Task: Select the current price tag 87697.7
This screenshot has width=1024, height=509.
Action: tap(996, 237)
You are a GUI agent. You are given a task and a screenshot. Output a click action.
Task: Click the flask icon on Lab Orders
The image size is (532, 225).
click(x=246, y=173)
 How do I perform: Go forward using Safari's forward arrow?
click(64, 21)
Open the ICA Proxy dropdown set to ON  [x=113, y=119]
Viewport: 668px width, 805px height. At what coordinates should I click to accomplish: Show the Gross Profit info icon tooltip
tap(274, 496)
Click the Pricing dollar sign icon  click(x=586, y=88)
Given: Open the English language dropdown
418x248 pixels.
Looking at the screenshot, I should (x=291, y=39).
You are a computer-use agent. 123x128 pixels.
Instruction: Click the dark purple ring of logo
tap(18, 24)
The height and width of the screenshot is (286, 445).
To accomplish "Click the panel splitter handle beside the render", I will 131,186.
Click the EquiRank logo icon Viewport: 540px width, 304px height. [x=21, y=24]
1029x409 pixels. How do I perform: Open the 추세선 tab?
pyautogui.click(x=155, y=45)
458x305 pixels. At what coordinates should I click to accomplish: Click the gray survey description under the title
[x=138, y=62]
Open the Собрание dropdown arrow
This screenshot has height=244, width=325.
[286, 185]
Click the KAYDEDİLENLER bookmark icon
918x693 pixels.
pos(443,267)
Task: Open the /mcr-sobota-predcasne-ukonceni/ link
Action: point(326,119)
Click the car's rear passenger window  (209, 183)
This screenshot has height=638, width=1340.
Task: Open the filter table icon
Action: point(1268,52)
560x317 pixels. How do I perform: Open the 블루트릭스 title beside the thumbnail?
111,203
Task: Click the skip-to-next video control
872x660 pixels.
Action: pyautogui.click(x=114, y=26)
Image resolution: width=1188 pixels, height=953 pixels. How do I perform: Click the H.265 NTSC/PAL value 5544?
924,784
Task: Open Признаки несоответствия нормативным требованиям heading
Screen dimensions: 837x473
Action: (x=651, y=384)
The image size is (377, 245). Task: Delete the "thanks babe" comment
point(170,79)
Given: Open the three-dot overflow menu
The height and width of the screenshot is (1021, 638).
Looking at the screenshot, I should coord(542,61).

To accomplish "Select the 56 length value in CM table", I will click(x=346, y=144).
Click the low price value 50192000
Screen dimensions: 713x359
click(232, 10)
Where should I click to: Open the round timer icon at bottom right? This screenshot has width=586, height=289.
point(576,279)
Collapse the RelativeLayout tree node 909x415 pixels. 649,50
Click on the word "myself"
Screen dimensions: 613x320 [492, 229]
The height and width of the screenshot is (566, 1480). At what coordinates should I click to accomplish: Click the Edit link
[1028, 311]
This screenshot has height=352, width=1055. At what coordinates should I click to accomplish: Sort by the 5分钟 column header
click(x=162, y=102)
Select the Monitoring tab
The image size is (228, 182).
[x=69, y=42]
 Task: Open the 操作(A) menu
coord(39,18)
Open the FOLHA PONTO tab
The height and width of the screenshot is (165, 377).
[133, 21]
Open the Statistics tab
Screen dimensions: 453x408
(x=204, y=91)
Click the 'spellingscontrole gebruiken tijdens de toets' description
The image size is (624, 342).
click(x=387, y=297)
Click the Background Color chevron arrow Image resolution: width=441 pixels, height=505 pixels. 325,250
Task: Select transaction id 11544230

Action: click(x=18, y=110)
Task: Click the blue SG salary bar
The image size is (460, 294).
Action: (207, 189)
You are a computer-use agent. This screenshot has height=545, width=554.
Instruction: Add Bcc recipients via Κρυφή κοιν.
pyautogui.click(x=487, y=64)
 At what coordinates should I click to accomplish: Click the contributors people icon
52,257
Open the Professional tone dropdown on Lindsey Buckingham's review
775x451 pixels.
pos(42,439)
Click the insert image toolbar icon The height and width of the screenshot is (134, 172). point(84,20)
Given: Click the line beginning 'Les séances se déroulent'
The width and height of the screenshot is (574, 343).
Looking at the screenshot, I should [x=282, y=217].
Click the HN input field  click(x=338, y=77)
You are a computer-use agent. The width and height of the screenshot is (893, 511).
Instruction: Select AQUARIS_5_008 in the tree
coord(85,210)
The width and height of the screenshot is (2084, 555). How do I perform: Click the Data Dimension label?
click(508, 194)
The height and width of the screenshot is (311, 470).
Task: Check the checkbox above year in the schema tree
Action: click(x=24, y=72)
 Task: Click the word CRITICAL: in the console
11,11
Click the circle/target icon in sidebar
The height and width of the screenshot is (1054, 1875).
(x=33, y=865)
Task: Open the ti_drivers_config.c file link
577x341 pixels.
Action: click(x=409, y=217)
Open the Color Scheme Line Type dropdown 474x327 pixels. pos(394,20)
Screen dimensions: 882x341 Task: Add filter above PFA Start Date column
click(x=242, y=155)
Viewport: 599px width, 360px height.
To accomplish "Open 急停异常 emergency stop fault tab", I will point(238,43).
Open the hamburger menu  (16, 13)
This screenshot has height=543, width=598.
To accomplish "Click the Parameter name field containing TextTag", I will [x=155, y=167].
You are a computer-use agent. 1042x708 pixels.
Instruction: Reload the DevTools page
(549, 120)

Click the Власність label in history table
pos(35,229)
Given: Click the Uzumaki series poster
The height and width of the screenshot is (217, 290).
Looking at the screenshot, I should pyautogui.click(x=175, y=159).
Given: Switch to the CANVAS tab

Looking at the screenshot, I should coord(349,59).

# PROBLEM
Make an exact copy of the data above.

# WRITTEN REPLY
Task: Select the current price tag 87697.7
This screenshot has width=1024, height=509.
Action: tap(996, 237)
You are a GUI agent. You are given a task and a screenshot. Output a click action.
Task: Click the flask icon on Lab Orders
The image size is (532, 225).
click(x=246, y=173)
 How do I perform: Go forward using Safari's forward arrow?
click(64, 21)
Open the ICA Proxy dropdown set to ON  [x=113, y=119]
Viewport: 668px width, 805px height. At what coordinates should I click to accomplish: Show the Gross Profit info icon tooltip
tap(274, 496)
Click the Pricing dollar sign icon  click(x=586, y=88)
Given: Open the English language dropdown
418x248 pixels.
Looking at the screenshot, I should (x=291, y=39).
You are a computer-use agent. 123x128 pixels.
Instruction: Click the dark purple ring of logo
tap(18, 24)
The height and width of the screenshot is (286, 445).
To accomplish "Click the panel splitter handle beside the render", I will 131,186.
Click the EquiRank logo icon Viewport: 540px width, 304px height. [x=21, y=24]
1029x409 pixels. How do I perform: Open the 추세선 tab?
pyautogui.click(x=155, y=45)
458x305 pixels. At what coordinates should I click to accomplish: Click the gray survey description under the title
[x=138, y=62]
Open the Собрание dropdown arrow
This screenshot has height=244, width=325.
[286, 185]
Click the KAYDEDİLENLER bookmark icon
918x693 pixels.
pos(443,267)
Task: Open the /mcr-sobota-predcasne-ukonceni/ link
Action: point(326,119)
Click the car's rear passenger window  (209, 183)
This screenshot has height=638, width=1340.
Task: Open the filter table icon
Action: point(1268,52)
560x317 pixels. How do I perform: Open the 블루트릭스 title beside the thumbnail?
111,203
Task: Click the skip-to-next video control
872x660 pixels.
Action: pyautogui.click(x=114, y=26)
Image resolution: width=1188 pixels, height=953 pixels. How do I perform: Click the H.265 NTSC/PAL value 5544?
924,784
Task: Open Признаки несоответствия нормативным требованиям heading
Screen dimensions: 837x473
Action: (x=651, y=384)
The image size is (377, 245). Task: Delete the "thanks babe" comment
point(170,79)
Given: Open the three-dot overflow menu
The height and width of the screenshot is (1021, 638).
Looking at the screenshot, I should coord(542,61).

To accomplish "Select the 56 length value in CM table", I will click(x=346, y=144).
Click the low price value 50192000
Screen dimensions: 713x359
click(232, 10)
Where should I click to: Open the round timer icon at bottom right? This screenshot has width=586, height=289.
point(576,279)
Collapse the RelativeLayout tree node 909x415 pixels. 649,50
Click on the word "myself"
Screen dimensions: 613x320 [492, 229]
The height and width of the screenshot is (566, 1480). At what coordinates should I click to accomplish: Click the Edit link
[1028, 311]
This screenshot has height=352, width=1055. At what coordinates should I click to accomplish: Sort by the 5分钟 column header
click(x=162, y=102)
Select the Monitoring tab
The image size is (228, 182).
[x=69, y=42]
 Task: Open the 操作(A) menu
coord(39,18)
Open the FOLHA PONTO tab
The height and width of the screenshot is (165, 377).
[133, 21]
Open the Statistics tab
Screen dimensions: 453x408
(x=204, y=91)
Click the 'spellingscontrole gebruiken tijdens de toets' description
The image size is (624, 342).
click(x=387, y=297)
Click the Background Color chevron arrow Image resolution: width=441 pixels, height=505 pixels. 325,250
Task: Select transaction id 11544230

Action: click(x=18, y=110)
Task: Click the blue SG salary bar
The image size is (460, 294).
Action: (207, 189)
You are a computer-use agent. This screenshot has height=545, width=554.
Instruction: Add Bcc recipients via Κρυφή κοιν.
pyautogui.click(x=487, y=64)
 At what coordinates should I click to accomplish: Click the contributors people icon
52,257
Open the Professional tone dropdown on Lindsey Buckingham's review
775x451 pixels.
pos(42,439)
Click the insert image toolbar icon The height and width of the screenshot is (134, 172). point(84,20)
Given: Click the line beginning 'Les séances se déroulent'
The width and height of the screenshot is (574, 343).
Looking at the screenshot, I should [x=282, y=217].
Click the HN input field  click(x=338, y=77)
You are a computer-use agent. The width and height of the screenshot is (893, 511).
Instruction: Select AQUARIS_5_008 in the tree
coord(85,210)
The width and height of the screenshot is (2084, 555). How do I perform: Click the Data Dimension label?
click(508, 194)
The height and width of the screenshot is (311, 470).
Task: Check the checkbox above year in the schema tree
Action: click(x=24, y=72)
 Task: Click the word CRITICAL: in the console
11,11
Click the circle/target icon in sidebar
The height and width of the screenshot is (1054, 1875).
(x=33, y=865)
Task: Open the ti_drivers_config.c file link
577x341 pixels.
Action: click(x=409, y=217)
Open the Color Scheme Line Type dropdown 474x327 pixels. pos(394,20)
Screen dimensions: 882x341 Task: Add filter above PFA Start Date column
click(x=242, y=155)
Viewport: 599px width, 360px height.
To accomplish "Open 急停异常 emergency stop fault tab", I will point(238,43).
Open the hamburger menu  (16, 13)
This screenshot has height=543, width=598.
To accomplish "Click the Parameter name field containing TextTag", I will [x=155, y=167].
You are a computer-use agent. 1042x708 pixels.
Instruction: Reload the DevTools page
(549, 120)

Click the Власність label in history table
pos(35,229)
Given: Click the Uzumaki series poster
The height and width of the screenshot is (217, 290).
Looking at the screenshot, I should pyautogui.click(x=175, y=159).
Given: Switch to the CANVAS tab

Looking at the screenshot, I should coord(349,59).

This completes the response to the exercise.